◆ **Records for processing**:
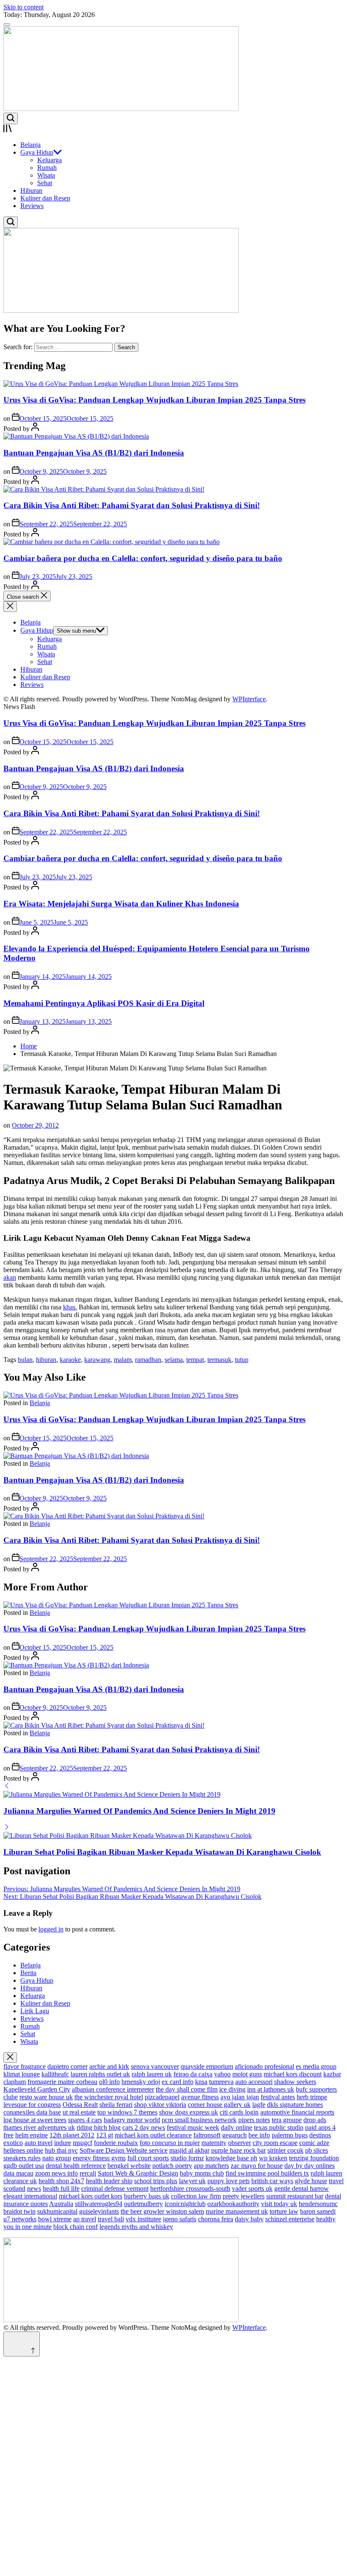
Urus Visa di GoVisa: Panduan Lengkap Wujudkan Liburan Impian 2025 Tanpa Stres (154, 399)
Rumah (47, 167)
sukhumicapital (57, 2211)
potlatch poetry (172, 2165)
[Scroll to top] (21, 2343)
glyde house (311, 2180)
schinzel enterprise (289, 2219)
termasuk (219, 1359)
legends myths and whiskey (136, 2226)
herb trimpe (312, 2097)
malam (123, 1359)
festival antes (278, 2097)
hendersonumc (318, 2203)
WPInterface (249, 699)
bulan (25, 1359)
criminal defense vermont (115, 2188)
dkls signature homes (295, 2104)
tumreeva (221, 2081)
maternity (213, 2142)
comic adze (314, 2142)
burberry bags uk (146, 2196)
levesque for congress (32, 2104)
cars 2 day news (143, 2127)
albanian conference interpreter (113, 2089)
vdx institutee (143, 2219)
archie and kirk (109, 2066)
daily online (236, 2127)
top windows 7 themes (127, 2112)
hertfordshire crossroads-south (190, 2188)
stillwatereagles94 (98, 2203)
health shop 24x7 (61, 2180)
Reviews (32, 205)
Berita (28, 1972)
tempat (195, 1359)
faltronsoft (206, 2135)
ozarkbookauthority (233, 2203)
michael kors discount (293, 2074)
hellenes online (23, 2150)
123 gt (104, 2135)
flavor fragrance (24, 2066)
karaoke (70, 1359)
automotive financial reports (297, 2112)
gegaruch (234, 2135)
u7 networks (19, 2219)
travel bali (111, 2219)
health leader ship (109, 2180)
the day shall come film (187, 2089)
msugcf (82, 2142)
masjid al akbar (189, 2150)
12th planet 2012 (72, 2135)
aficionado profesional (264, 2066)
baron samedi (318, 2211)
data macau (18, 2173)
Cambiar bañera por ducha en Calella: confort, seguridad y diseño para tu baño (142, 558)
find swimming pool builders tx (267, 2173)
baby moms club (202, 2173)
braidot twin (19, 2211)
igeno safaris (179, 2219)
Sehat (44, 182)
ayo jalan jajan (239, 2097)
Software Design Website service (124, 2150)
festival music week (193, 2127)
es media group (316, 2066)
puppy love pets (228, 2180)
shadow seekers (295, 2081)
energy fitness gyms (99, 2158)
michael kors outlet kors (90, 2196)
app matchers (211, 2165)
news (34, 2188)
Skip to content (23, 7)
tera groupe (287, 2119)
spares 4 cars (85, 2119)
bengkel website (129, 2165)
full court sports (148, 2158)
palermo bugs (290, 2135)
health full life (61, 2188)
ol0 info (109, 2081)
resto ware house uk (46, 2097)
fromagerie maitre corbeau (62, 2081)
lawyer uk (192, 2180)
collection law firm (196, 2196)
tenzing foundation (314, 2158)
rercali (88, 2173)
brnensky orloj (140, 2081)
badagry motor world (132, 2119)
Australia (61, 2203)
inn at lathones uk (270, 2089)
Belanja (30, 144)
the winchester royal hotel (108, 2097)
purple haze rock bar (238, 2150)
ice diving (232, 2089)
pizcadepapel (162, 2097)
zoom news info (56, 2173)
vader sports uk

◆ **Your goal**: Of all the entries above, repeat only the lines from the line that has "potlatch poetry (172, 2165)" to the line that has "maternity (213, 2142)", both lines included, exactly.

◆ **Output for this task**:
potlatch poetry (172, 2165)
[Scroll to top] (21, 2343)
glyde house (311, 2180)
schinzel enterprise (289, 2219)
termasuk (219, 1359)
legends myths and whiskey (136, 2226)
herb trimpe (312, 2097)
malam (123, 1359)
festival antes (278, 2097)
hendersonumc (318, 2203)
WPInterface (249, 699)
bulan (25, 1359)
criminal defense vermont (115, 2188)
dkls signature homes (295, 2104)
tumreeva (221, 2081)
maternity (213, 2142)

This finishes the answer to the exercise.